Однажды в воскресенье она решилась выйти в город не в рабочей одежде, а в своём голубом платье. Она прошлась по улице Ленина, заглядывала в витрины Центрального гастронома, где за стеклом лежали роскошные, невиданные ею продукты — баночки с икрой, шоколадные конфеты в коробках, настоящий кофе. Она зашла в парк, села на скамейку и наблюдала за людьми. Молодые пары, офицеры с семьями, студенты с книжками. Она чувствовала себя шпионом, внедрившимся в чужую, благополучную жизнь. Ей казалось, что все видят в ней самозванку. Что вот-вот кто-то указать на неё пальцем и закричит: «Вор! Она украла эти платье! Украла эту жизнь!»
Мысли о Клавдии Петровне приходили всё чаще. Она представляла, как та обнаруживает пропажу. Не денег — с ними, наверное, смириться можно. А кошелька с документами и фотографией. Что она почувствовала? Панику? Бессильную ярость? Отчаяние? Анна пыталась заглушить эти мысли работой, но они лезли в голову, как назойливые осы, особенно в тишине ночи, под аккомпанемент храпа соседок.
На работе она стала делать ошибки. То пропустит бракованную деталь, то перепутает порядок проводов. Мастер, пожилой, уставший мужчина по фамилии Гордеев, сначала делал замечания спокойно, потом — всё более раздражённо.
— Молодая, тебя что, ветром в голове носит? — ворчал он, перепаивая её халтуру. — На заводе, милая, витать в облаках нельзя. Здесь каждый винтик — дело государственной важности. Или соберёшься, или пошлю туда, где твою рассеянность сразу видно будет — под пресс или к печи.
Угроза была серьёзной. Работа у печи или под прессом означала каторжный труд, жар, грязь и реальную опасность. Анна пыталась взять себя в руки, но внутренняя дрожь, постоянное чувство тревоги мешали сосредоточиться. Она пила крепчайший чай, щипала себя за руки, но внимание рассеивалось. Её мысли были там, в Красном Луче, у досок в переулке, или в интернате за рекой, где жила Света.
Роковой день наступил через полтора месяца после её приезда. Шла особенно напряжённая смена — «штурмовина» перед отчётным периодом. Нужно было выполнить полуторамесячную норму. В цехе царила нервозная, лихорадочная атмосфера. Горели все паяльники, женщины работали почти без перерывов. Воздух стал вязким от запаха пота и раскалённого металла.
Анне поручили новую операцию — не просто сборку, а первичную проверку собранных блоков на небольшом испытательном стенде. Нужно было подключать прибор, считывать показания стрелки на шкале и откладывать брак. Стенд стоял немного в стороне, у стены, заставленной ящиками с комплектующими. Провода от него тянулись по полу.
Она работала уже шестой час почти без отдыха. Глаза слипались, в висках стучало. Перед глазами поплыли зелёные круги. В голове, как заезженная пластинка, крутился один образ: лицо Клавдии Петровны. Не такое, какое она видела в сберкассе, а искажённое болью, потерянное. Ей вдруг с невероятной ясностью представилось, как та женщина роется в сумке, не может найти кошелёк, как белеет, как начинает метаться, ощупывать карманы… А потом — как стоит в милиции и не может даже толком объяснить, что именно украли, потому что украли не просто деньги, а кусок её прошлого.

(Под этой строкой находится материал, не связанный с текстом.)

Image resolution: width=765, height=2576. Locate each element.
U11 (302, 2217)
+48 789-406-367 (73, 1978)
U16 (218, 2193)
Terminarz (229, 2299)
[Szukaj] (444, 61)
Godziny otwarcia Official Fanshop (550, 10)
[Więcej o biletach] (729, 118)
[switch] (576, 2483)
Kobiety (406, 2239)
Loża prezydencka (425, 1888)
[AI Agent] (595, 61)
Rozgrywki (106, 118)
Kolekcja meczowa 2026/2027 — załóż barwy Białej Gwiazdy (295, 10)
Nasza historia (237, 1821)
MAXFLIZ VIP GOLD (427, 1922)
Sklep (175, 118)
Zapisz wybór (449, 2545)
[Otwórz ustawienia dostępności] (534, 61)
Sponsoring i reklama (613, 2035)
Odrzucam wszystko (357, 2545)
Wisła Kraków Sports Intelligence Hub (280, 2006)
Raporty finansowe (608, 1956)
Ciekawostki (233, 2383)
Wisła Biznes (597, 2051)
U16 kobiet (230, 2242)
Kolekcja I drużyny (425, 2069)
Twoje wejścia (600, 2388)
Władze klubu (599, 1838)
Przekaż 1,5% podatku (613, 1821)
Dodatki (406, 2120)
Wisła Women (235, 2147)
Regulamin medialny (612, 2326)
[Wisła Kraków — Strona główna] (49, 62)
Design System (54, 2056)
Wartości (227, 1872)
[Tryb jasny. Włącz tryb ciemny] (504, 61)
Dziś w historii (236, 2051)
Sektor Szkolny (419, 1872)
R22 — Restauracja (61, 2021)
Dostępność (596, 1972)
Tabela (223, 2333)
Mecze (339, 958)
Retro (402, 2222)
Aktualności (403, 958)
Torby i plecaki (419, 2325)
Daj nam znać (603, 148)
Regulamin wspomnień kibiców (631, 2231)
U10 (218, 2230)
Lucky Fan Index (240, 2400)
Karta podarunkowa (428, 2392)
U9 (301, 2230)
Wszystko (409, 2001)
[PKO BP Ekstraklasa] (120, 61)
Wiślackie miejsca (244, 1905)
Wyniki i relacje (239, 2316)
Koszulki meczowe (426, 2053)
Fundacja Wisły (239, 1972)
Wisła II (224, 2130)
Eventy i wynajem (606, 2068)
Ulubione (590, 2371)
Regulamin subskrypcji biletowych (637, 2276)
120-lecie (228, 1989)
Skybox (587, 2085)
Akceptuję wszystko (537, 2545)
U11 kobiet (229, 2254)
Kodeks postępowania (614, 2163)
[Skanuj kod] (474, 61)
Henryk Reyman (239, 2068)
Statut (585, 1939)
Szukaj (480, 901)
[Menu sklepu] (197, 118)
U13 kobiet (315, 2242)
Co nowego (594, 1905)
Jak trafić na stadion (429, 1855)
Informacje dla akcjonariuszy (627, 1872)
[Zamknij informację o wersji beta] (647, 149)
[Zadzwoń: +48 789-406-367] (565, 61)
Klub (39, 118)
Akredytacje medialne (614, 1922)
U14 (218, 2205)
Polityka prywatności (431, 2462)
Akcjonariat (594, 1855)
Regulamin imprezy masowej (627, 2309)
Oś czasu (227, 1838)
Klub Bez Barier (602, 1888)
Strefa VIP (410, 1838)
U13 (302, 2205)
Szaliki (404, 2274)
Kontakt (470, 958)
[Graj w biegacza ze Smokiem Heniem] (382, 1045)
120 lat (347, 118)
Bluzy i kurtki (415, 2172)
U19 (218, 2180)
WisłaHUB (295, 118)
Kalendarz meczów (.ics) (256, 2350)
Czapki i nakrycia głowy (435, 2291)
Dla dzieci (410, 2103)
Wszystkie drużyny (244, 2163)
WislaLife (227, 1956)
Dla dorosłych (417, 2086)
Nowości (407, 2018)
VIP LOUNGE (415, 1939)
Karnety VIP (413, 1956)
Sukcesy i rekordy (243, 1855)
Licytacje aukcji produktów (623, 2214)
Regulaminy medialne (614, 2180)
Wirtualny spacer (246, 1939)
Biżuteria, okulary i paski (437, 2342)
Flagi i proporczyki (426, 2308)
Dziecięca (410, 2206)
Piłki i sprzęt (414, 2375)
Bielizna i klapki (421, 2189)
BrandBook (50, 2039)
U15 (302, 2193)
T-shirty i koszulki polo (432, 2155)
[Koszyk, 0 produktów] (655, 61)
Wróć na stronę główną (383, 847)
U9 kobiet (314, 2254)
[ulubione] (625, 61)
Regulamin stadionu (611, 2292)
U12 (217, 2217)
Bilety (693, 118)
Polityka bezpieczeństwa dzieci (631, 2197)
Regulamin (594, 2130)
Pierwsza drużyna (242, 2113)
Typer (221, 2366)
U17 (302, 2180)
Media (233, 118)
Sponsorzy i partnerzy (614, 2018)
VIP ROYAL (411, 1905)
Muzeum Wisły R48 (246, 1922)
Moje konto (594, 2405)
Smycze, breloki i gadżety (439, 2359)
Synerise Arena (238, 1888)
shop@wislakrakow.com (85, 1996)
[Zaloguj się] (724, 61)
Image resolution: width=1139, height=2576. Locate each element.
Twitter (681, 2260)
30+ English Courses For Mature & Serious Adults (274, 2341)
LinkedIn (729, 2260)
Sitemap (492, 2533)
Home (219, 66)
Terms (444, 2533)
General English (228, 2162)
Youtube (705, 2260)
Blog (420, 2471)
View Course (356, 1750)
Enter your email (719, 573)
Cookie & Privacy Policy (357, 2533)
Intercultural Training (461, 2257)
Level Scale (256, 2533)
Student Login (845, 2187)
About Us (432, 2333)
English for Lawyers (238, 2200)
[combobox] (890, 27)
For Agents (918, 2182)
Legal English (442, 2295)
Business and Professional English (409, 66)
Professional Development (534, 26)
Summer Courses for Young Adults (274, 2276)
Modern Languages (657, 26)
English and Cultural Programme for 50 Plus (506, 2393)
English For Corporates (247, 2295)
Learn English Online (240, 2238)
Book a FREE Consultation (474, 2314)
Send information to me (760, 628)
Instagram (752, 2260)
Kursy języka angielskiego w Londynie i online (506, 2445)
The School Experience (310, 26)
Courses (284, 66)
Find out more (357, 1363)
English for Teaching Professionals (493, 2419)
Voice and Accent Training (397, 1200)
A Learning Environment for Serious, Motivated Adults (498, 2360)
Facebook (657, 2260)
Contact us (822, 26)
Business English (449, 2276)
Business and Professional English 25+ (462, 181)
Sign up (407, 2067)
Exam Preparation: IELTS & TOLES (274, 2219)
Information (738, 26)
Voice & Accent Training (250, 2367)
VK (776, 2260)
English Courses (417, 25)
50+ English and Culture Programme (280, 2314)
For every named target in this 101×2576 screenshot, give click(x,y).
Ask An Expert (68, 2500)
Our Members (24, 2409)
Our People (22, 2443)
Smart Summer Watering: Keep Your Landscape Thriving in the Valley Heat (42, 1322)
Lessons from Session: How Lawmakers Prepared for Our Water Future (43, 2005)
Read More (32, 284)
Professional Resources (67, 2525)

«Боже мой, что я наделала…» — пронеслось в голове Анны.
В этот момент раздался резкий окрик мастера Гордеева: «Белова! (Он путал её фамилию с той, что была в украденном удостоверении, и это прозвучало как удар хлыстом). Не зевай! Неси блоки от Смирновой!»
Анна вздрогнула, резко поднялась и, не глядя под ноги, сделала шаг в сторону. Каблук её новой туфли (они всё ещё жали, вызывая тупую боль) попал на толстый резиновый провод, валявшийся на бетонном полу. Нога подвернулась. В попытке удержать равновесие она неловко рванулась вперёд, её рука с размаху ударилась о металлический угол испытательного стенда, а затем, описывая дугу, упала прямо на открытые, не защищённые кожухом контакты мощного трансформатора, куда подключались блоки.
Раздался негромкий, но страшный щелчок. Яркая, ослепительная вспышка сине-белого огня ударила в глаза всем, кто был рядом. Тело Анны отбросило от стенда, как тряпичную куклу. Она упала на пол беззвучно, лишь издав короткий, сдавленный выдох.
На секунду в цехе воцарилась шокированная тишина, которую тут же разорвал визг женщин и рёв мастера Гордеева: «Вырубай рубильник! Безопасность! Вызовите «скорую»!»
Анна не потеряла сознание сразу. Она лежала на холодном, маслянистом бетоне и смотрела в закопчённый потолок. Она чувствовала не боль — её ещё не было, — а странное, леденящее безразличие. Из правого рукава халата валил едкий дымок. Она видела, как сбегаются испуганные лица, слышала далёкий, как из-под воды, крик. А потом взгляд её упал на собственную правую руку. Кисть и предплечье почернели, кожа покрылась пузырями и странными, страшными узорами, как будто кто-то выжег на ней карту неизвестной, ужасной страны. Из-под почерневшей кожи проступало что-то тёмно-красное.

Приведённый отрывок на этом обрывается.